A Georgia congressman said Wednesday that House Republicans will redouble efforts to replace President Obama’s health care law with a “patient-centered” alternative that uses tax breaks to make insurance affordable without imposing mandates on Americans.
Rep. Tom Price, a Republican and a doctor, said he will introduce the “third iteration” of his bill to replace the Affordable Care Act as soon as this week.
Besides using the tax code to put health coverage within reach for poorer citizens, he said his legislation would let people roll over their health insurance from employer to employer, allow people with high-risk diagnoses to pool together for more price leverage and continuity in their coverage, and reduce unnecessary medical services by reforming malpractice litigation.
“You can do all of those things without putting the government in charge of a doggone thing,” he said during a wide-ranging breakfast hosted by The Christian Science Monitor in downtown Washington.
He outlined the legislation in an attempt to prove that Republicans can outline specific health care goals and not just lambast Mr. Obama’s overhaul.
Mr. Price’s alternative bill, like every attempt to repeal or replace “Obamacare,” could gain traction in the Republican-led House but will face an uphill battle as long as Democrats control the Senate and White House.
House Minority Leader Nancy Pelosi and other top Democrats have needled House Republicans over their repeated efforts to scrap the law. The chamber’s majority party has called more than 30 votes to repeal all or parts of the law, including one last month that is sure to die on the legislative vine.
“As Speaker [John A.] Boehner has said, the Affordable Care Act is the law of the land,” Pelosi spokesman Drew Hammill said Wednesday. “The American people want solutions from their representatives in Congress, not more silliness. It’s time to drop the partisan games and focus on economic growth and jobs for the middle class.”
But Mr. Price, echoing a now-famous comment from Senate Finance Committee Max Baucus, Montana Democrat and key author of the health care law, said Mr. Obama’s reforms are heading for a “train wreck.”
“I think what we need to do is pull the emergency brake before the wreck occurs,” he told reporters.

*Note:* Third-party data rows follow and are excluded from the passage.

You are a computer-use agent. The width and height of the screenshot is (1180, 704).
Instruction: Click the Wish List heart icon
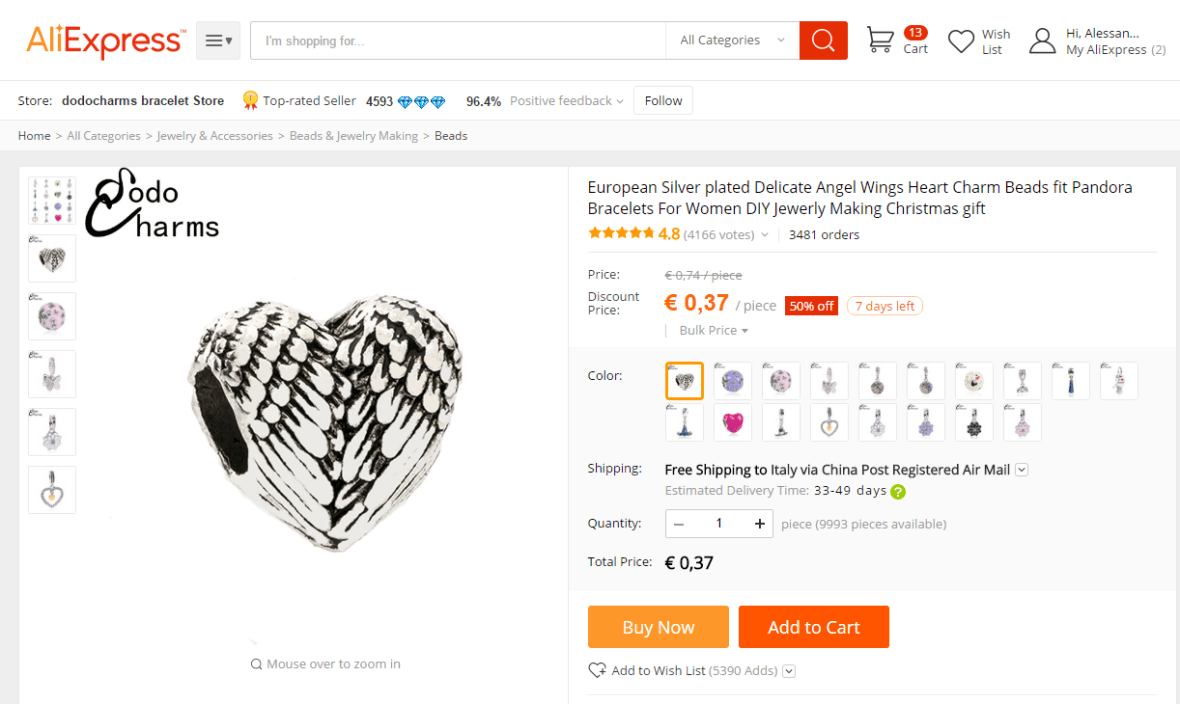pos(961,41)
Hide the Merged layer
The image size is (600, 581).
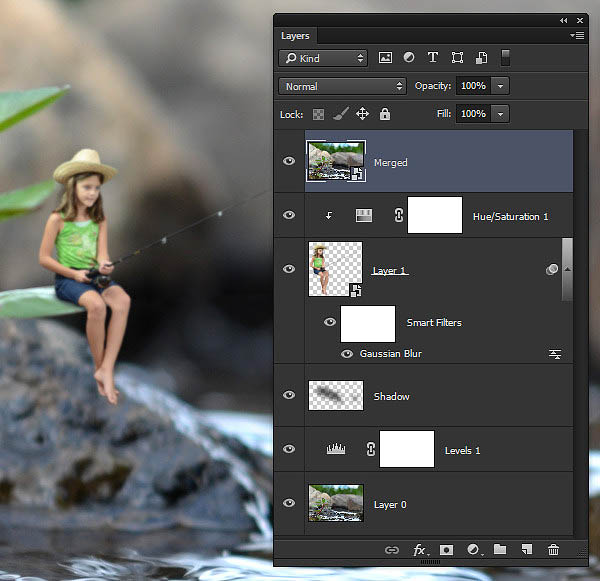pyautogui.click(x=290, y=162)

Mr. Price said Congress also is equipped to effectively take on two of the most pressing issues on Capitol Hill — deficit reduction and immigration reform.
On the latter, he said he prefers the piecemeal, or “sequential” approach that is favored by House Judiciary Chairman Bob Goodlatte, Virginia Republican, as opposed to comprehensive efforts underway in the Senate.
He said Congress, despite its partisan rancor, can craft meaningful tax reform and reach a deal on how to reduce the federal deficit, now that both chambers have passed budget plans.
“The mechanism in place allows us to move to the next step, which we haven’t been able to do in the last four years,” he said, noting Budget Chairman Paul Ryan, Wisconsin Republican, and Senate Budget Chairwoman Patty Murray, Washington Democrat, are meeting with “great regularity” to set parameters around a budget conference between the parties so it’s “not just a free-for-all.”
In Mr. Price’s view, a “maturing and coalescing” of the GOP conference has allowed its members to get passed their perceived low-point around New Year’s Day, when fractures among the party’s establishment and a young, conservative wing threatened to derail negotiations on the “fiscal cliff.”
He said he would prefer to settle the nation’s budget issues before they reach the debt ceiling once again. That way, he said they would not be not in a crisis mode, “which tends to be the time when Washington makes the least-responsible decisions.”
“I’m an eternal optimist,” Mr. Price said, “so I always believe things are possible, even in this town.”